Treatment of Severe Hyperkalemia
For severe hyperkalemia (>6.5 mmol/L), the treatment of choice is immediate IV calcium gluconate to stabilize cardiac membranes, followed by insulin with glucose to shift potassium intracellularly, and hemodialysis for definitive potassium removal. 1
Emergency Management Algorithm
Step 1: Cardiac Membrane Stabilization
- Administer IV calcium gluconate 10% solution (15-30 mL)
- Onset: 1-3 minutes
- Duration: 30-60 minutes
- Purpose: Protects the heart from arrhythmias while other treatments take effect
- Caution: Does not lower serum potassium levels
Step 2: Intracellular Shift of Potassium
- Immediately follow calcium with:
- Insulin with glucose: 10 units regular insulin IV with 50 mL of 25% dextrose
- Onset: 15-30 minutes
- Duration: 1-2 hours
- Consider adjunctive therapies:
- Inhaled beta-agonists: 10-20 mg nebulized over 15 minutes
- Sodium bicarbonate: 50 mEq IV over 5 minutes (particularly if metabolic acidosis present)

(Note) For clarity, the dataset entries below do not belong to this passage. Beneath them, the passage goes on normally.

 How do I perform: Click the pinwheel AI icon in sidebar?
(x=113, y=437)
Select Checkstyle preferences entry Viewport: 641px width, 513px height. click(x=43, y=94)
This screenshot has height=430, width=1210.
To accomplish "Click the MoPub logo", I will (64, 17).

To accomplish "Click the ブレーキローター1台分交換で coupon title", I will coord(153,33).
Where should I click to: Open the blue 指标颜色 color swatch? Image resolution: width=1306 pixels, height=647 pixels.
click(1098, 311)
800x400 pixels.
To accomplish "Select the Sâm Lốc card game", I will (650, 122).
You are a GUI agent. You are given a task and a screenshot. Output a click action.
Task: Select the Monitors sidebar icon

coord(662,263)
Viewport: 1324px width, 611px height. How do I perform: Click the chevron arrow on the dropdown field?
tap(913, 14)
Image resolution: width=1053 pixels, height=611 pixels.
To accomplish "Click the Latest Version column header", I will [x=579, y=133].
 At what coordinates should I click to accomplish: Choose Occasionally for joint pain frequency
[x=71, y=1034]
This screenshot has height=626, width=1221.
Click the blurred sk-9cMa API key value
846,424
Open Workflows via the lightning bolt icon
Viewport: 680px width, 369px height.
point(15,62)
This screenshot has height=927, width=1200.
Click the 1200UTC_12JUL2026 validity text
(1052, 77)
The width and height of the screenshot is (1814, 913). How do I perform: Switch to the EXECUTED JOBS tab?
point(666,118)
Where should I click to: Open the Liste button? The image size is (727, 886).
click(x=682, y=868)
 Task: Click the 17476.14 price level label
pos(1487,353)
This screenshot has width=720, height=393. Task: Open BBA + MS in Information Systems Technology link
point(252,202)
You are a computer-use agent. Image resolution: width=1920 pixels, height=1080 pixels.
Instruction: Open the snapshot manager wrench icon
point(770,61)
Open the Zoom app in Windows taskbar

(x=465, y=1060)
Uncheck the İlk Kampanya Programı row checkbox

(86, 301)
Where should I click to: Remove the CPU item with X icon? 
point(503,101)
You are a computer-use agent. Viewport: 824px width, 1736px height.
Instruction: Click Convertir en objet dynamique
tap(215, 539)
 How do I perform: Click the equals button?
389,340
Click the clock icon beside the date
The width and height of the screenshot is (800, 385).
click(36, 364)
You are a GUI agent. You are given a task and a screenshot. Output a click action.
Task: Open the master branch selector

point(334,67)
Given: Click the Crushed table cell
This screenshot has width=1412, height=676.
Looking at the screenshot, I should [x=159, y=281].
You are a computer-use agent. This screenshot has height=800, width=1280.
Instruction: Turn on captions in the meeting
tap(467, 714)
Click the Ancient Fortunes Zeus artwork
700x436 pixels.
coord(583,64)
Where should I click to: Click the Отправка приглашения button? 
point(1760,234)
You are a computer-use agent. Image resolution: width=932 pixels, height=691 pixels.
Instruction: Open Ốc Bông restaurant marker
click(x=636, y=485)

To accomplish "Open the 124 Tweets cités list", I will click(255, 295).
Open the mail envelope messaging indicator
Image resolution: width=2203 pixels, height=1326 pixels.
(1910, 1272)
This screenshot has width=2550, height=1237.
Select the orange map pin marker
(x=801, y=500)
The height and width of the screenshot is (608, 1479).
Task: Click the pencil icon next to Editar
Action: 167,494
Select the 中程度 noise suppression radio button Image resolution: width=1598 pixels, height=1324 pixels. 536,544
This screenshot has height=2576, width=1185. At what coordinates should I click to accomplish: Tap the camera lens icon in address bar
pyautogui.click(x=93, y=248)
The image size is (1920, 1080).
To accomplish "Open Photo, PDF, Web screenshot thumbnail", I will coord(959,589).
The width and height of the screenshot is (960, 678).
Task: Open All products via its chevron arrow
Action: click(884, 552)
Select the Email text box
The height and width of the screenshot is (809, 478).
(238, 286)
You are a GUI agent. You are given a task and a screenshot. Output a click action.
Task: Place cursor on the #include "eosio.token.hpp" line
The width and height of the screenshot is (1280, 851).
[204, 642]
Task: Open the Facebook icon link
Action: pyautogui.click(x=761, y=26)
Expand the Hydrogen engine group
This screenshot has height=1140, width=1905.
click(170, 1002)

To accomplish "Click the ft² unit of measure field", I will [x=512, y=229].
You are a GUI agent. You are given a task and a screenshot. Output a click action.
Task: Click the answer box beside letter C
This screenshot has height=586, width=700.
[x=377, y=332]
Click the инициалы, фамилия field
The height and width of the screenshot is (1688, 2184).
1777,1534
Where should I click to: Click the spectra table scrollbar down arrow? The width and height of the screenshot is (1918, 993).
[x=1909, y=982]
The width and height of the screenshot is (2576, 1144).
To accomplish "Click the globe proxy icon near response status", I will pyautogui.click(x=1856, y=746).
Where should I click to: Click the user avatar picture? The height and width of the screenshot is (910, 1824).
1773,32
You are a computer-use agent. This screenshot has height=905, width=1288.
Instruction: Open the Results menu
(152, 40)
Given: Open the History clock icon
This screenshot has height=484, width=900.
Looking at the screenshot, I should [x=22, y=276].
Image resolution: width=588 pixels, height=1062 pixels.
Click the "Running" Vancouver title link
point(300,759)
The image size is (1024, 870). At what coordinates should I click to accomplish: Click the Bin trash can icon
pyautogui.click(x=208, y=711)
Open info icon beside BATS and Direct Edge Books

- Insulin with glucose: 10 units regular insulin IV with 50 mL of 25% dextrose
Step 3: Potassium Elimination
- Hemodialysis: Most rapid and effective method for eliminating potassium 1
- Loop diuretics: Promote renal excretion (if kidney function adequate)
- Potassium binders:
ECG Monitoring and Assessment
Monitor ECG for hyperkalemia-related changes:
- 5.5-6.5 mmol/L: Peaked/tented T waves
- 6.5-7.5 mmol/L: Prolonged PR interval, flattened P waves
- 7.0-8.0 mmol/L: Widened QRS, deep S waves
10 mmol/L: Sinusoidal pattern, ventricular fibrillation, asystole, or PEA
Important Considerations and Pitfalls
- Do not rely solely on ECG changes to determine treatment urgency; absent or atypical ECG changes do not exclude the need for immediate intervention 4
- Repeat treatments as needed until definitive therapy (hemodialysis) can be initiated 4
- Avoid sodium polystyrene sulfonate for emergency treatment due to its delayed onset and risk of intestinal necrosis, especially when combined with sorbitol 2, 3
- Monitor potassium levels frequently during treatment to assess response
- Investigate underlying causes of hyperkalemia once the emergency is managed
Long-term Management
After acute management:
- Identify and address underlying causes
- Review medications that may contribute to hyperkalemia
- Consider potassium binders for chronic management
- Maintain RAAS inhibitors at adjusted doses when possible rather than discontinuing completely 1
- Consider SGLT2 inhibitors for patients with heart failure or kidney disease 5
The combination of calcium to stabilize cardiac membranes, insulin with glucose to shift potassium intracellularly, and hemodialysis for definitive removal represents the most effective approach to managing severe hyperkalemia and preventing potentially fatal cardiac arrhythmias.